**Provided information**

***

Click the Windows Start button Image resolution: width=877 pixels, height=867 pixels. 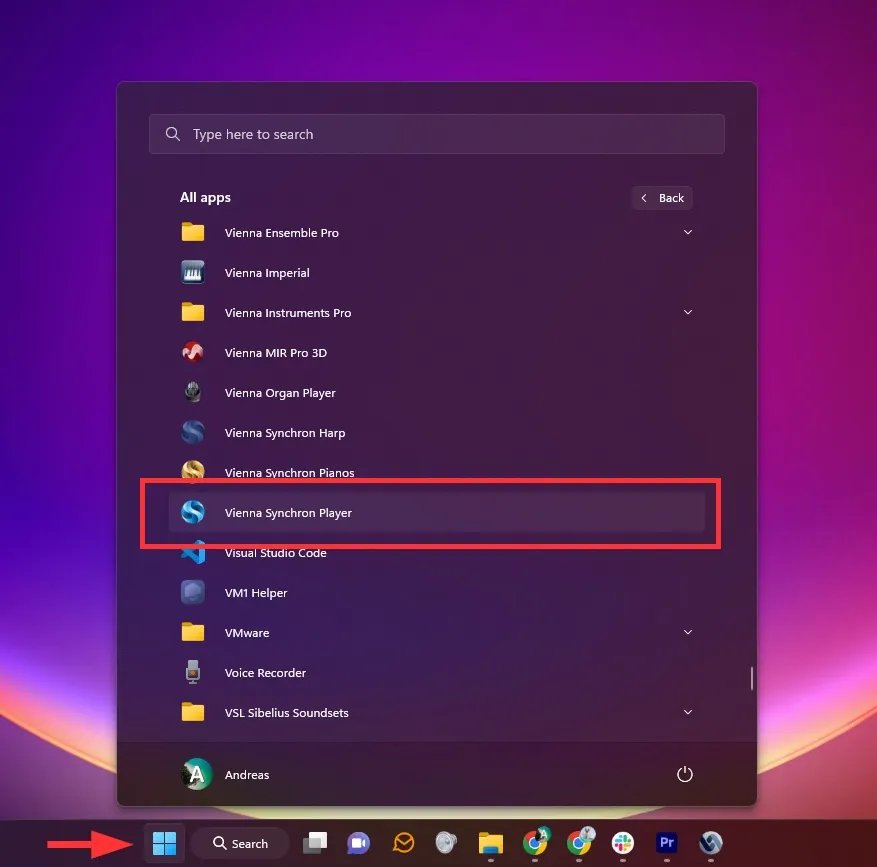pyautogui.click(x=164, y=844)
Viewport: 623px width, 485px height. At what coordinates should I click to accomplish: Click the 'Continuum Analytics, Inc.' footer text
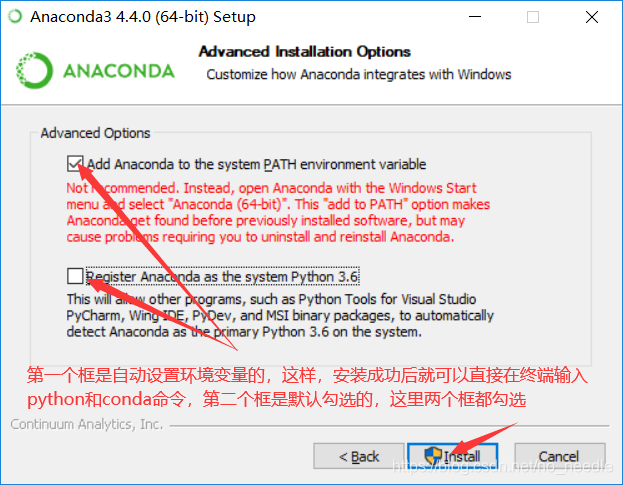87,425
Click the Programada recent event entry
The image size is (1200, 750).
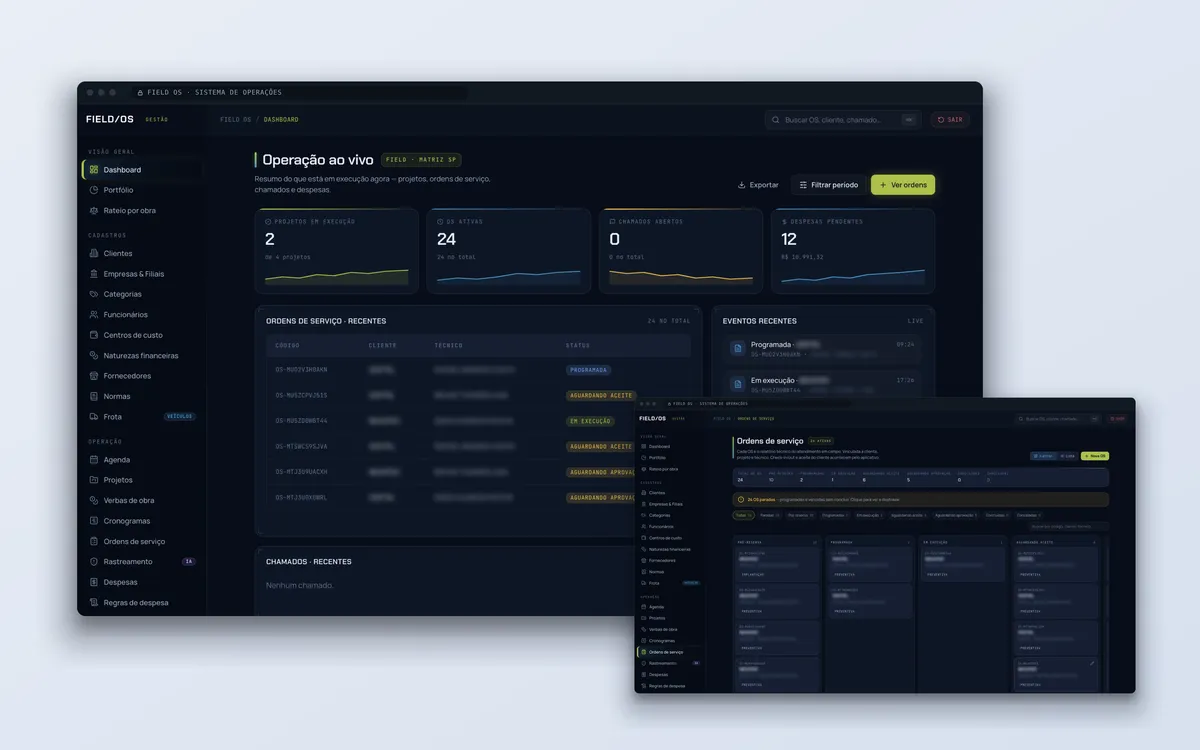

***

**Assigned task**
Nothing but the lines from the one that contains "Click the Programada recent event entry" through the last line of the material should be written out, exactly. Omit pictures.

**Result of the exercise**
Click the Programada recent event entry
The image size is (1200, 750).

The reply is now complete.